Role of Meltwater Lakes in Greenland Ice Loss
21.04.2008 - Other
Researchers from the Woods Hole Oceanographic Institution (WHOI) and the University of Washington (UW) have, for the first time, studied the entire draining process of a meltwater lake above the Greenland ice sheet. Conclusions brought forward by lead scientists confirm the Greenland ice sheet plumbing system; show the contribution of summertime melt to the speed up of ice loss; but reveal that summertime melt is not as critical as other causes of ice loss.
Until now, little was know about what happened to the thousands of lakes which form on top of Greenland's glaciers and which can disappear as rapidly as in a year. For years, scientists believed that an increased length and/or intensity of the melt season in Greenland were the main causes for increased ice discharge into the ocean.

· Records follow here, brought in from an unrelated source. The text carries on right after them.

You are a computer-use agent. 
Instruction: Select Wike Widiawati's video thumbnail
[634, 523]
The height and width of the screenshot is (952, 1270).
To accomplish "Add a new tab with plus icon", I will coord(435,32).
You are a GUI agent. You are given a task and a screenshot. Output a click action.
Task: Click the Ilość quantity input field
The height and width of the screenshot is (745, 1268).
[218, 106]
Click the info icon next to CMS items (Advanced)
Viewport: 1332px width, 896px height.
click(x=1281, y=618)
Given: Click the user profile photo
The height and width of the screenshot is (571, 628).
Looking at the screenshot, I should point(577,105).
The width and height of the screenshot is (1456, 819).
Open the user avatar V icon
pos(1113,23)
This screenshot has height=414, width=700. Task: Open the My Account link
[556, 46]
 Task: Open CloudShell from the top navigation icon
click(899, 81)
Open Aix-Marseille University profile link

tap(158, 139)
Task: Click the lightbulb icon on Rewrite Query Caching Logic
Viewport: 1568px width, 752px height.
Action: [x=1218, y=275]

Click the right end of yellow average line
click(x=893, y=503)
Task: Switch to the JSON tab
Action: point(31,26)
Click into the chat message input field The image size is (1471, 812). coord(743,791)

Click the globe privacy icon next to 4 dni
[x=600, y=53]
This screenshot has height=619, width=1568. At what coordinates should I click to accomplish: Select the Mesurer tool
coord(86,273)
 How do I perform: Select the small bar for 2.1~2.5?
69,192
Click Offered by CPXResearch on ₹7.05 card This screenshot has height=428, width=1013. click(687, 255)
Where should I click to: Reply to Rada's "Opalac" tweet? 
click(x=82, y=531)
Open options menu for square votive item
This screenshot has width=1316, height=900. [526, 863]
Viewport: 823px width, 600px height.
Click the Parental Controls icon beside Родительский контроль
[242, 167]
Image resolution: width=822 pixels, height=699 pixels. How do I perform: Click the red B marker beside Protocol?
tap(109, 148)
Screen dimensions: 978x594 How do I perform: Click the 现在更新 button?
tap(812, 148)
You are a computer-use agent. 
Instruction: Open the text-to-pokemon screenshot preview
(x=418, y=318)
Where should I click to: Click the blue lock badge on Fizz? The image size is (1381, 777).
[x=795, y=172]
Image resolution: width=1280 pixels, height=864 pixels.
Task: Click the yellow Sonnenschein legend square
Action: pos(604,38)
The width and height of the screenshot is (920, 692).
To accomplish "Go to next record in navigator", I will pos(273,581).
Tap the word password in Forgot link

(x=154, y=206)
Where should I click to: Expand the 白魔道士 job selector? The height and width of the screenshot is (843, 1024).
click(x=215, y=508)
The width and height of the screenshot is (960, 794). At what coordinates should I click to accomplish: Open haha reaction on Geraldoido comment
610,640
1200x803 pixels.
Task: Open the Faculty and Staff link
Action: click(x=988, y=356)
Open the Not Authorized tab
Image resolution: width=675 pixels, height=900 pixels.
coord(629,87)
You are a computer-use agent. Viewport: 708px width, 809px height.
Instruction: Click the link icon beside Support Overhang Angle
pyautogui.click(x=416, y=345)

Using Global Positionning System (GPS) equipment to measure ground movement locally over frequent intervals and crossing the data with that collected by RADARSAT, these first-of-a-kind observations come to the following conclusions:
- The slow-moving ice sheet creeps towards the ocean and discharges ice in the form of icebergs. Although the ice sheet experiences significant seasonal speed-ups, it contributes very little to ice loss;
- The landscape also discharges ice into the ocean through its fast-moving outlet glaciers (rivers of ice that channel through bedrock valleys and that move 10 times faster than the ice sheet). Although these outlet glaciers contribute far more to ice loss than the ice sheet, the analysis carried out today reveals that they are not affected so much by seasonal melt, rather by the removal of their shelves and grounded ice in their fjords.